Another part of the explanation of the high biodiversity of certain mountains is linked to the geological dynamics of mountain building.  These geological processes, interacting with complex climate changes through time, provide ample opportunities for evolutionary processes to act.

“The global pattern of biodiversity shows that mountain biodiversity exhibits a visible signature of past evolutionary processes. Mountains, with their uniquely complex environments and geology, have allowed the continued persistence of ancient species deeply rooted in the tree of life, as well as being cradles where new species have arisen at a much higher rate than in lowland areas, even in areas as amazingly biodiverse as the Amazonian rainforest,” says Rahbek.

Climates of the past—and their role in generating and maintaining biodiversity—cannot be known with certainty, but these processes can be simulated, says Robert Colwell, emeritus professor of ecology and evolutionary biology University of Connecticut, who worked on the study.

Using a computer model, UConn’s Colwell and doctoral student Thiago Rangel were able to simulate the processes of species origination, persistence, and extinction in South America over the past 800,000 years, through ten cycles of glaciation and warming.

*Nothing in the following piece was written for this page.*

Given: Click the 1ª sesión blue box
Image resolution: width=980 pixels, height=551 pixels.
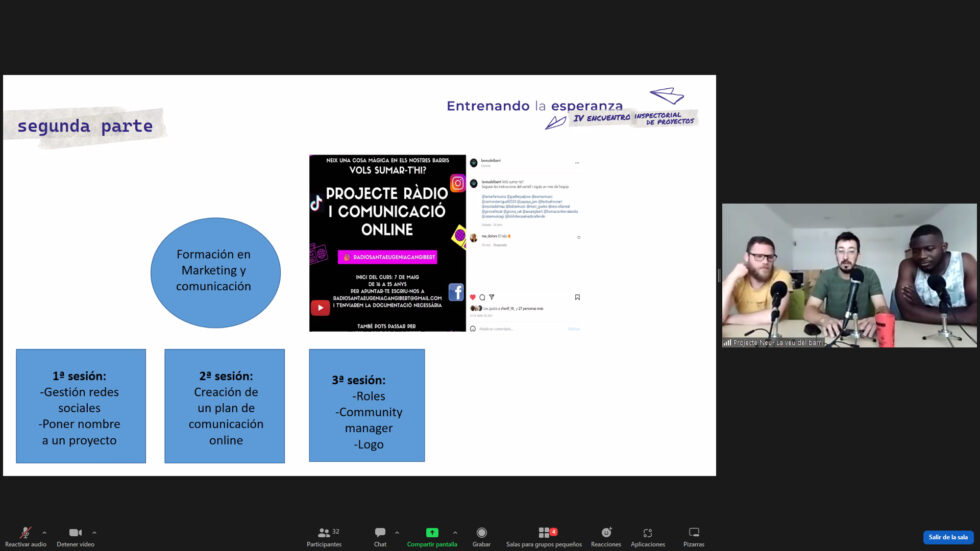Looking at the screenshot, I should (x=81, y=405).
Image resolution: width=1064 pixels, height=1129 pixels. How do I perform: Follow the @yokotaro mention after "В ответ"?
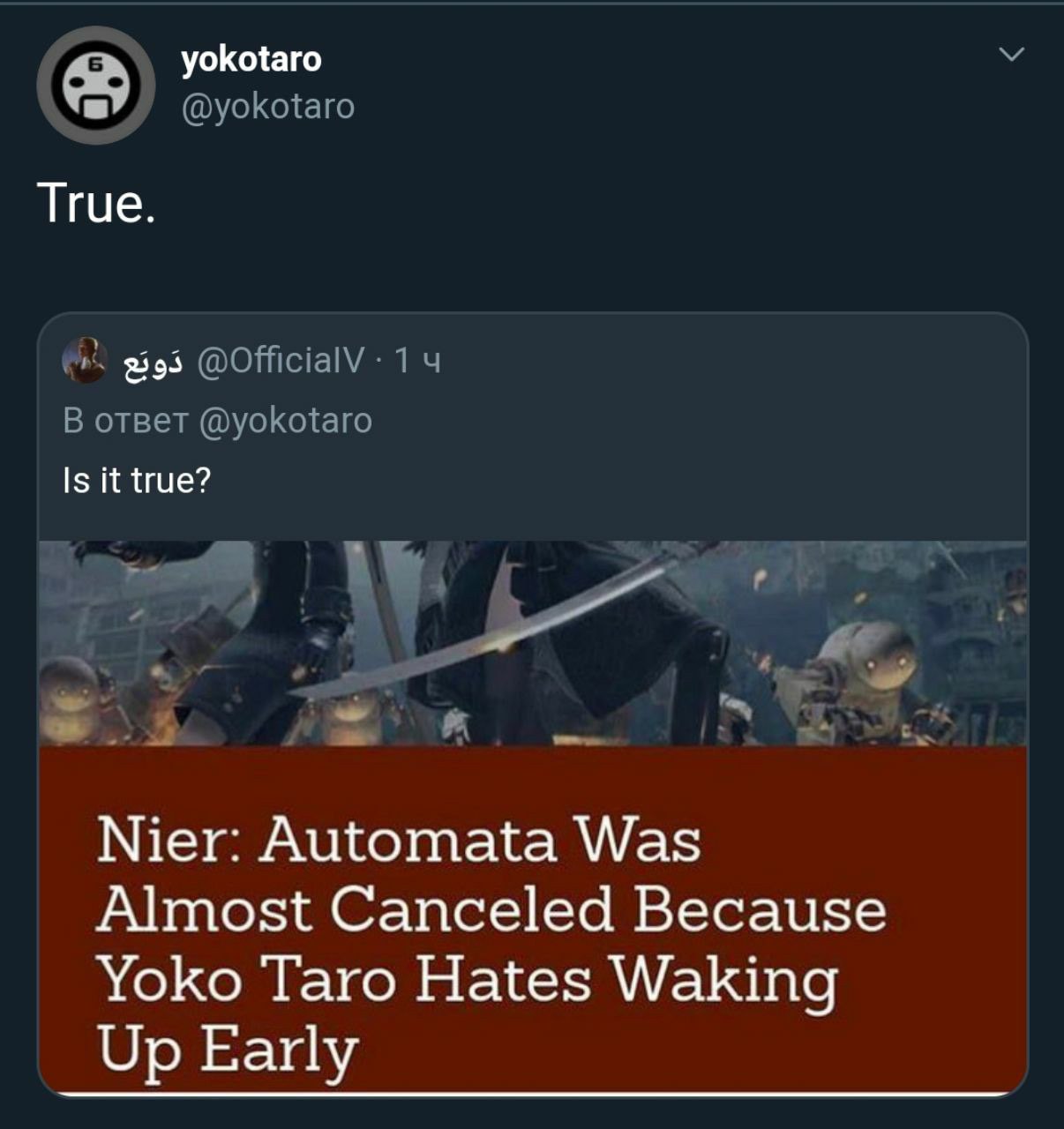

“We found that the high Andes were cradles of species origination, while the eastern Andean slopes were graves of extinction, during warming periods following glacial episodes. But the net effect was a persistent pattern of high richness in the Andes,” says Colwell.

Another explanation of mountain richness, says the study, may lie in the interaction between geology and biology. The scientists report a novel and surprising finding:  the high diversity in most tropical mountains is tightly linked to bedrock geology—especially mountain regions with upducted, ancient oceanic crust.

To explain this relationship between geology and biodiversity, the scientists propose as a working hypothesis, that mountains in the tropics with soil originating from oceanic bedrock provide exceptional environmental conditions that drive localized adaptive change in plants. Special adaptations that allow plants to tolerate these unusual soils, in turn, may drive speciation cascades (the speciation of a group leading to speciation in other groups), all the way to animals, and ultimately contribute to the shape of global patterns of biodiversity.

The legacy of von Humboldt – his 250th anniversary

The two papers are part of Science’s celebration of Alexander von Humboldt’s 250th birth anniversary. In 1799, Alexander von Humboldt set sail on a 5-year, 5,000-mile (8,000-km) voyage of scientific discovery through Latin America. His journey through the Andes Mountains, captured by his famous vegetation zonation figure featuring Mount Chimborazo, canonized the place of mountains in understanding Earth’s biodiversity.

Acknowledging von Humboldt’s contribution to our understanding of the living world, Rahbek, one of the founding scientists of the newly established interdisciplinary GLOBE Institute at the University of Copenhagen says,

“Our papers in Science are a testimony to the work of von Humboldt, which truly revolutionized our thinking about the processes that determine the distribution of life,” said Rahbek. “Our work today stands on the shoulders of his work, done centuries ago, and follows his approach of integrating data and knowledge of different scientific disciplines into a more holistic understanding of the natural world.”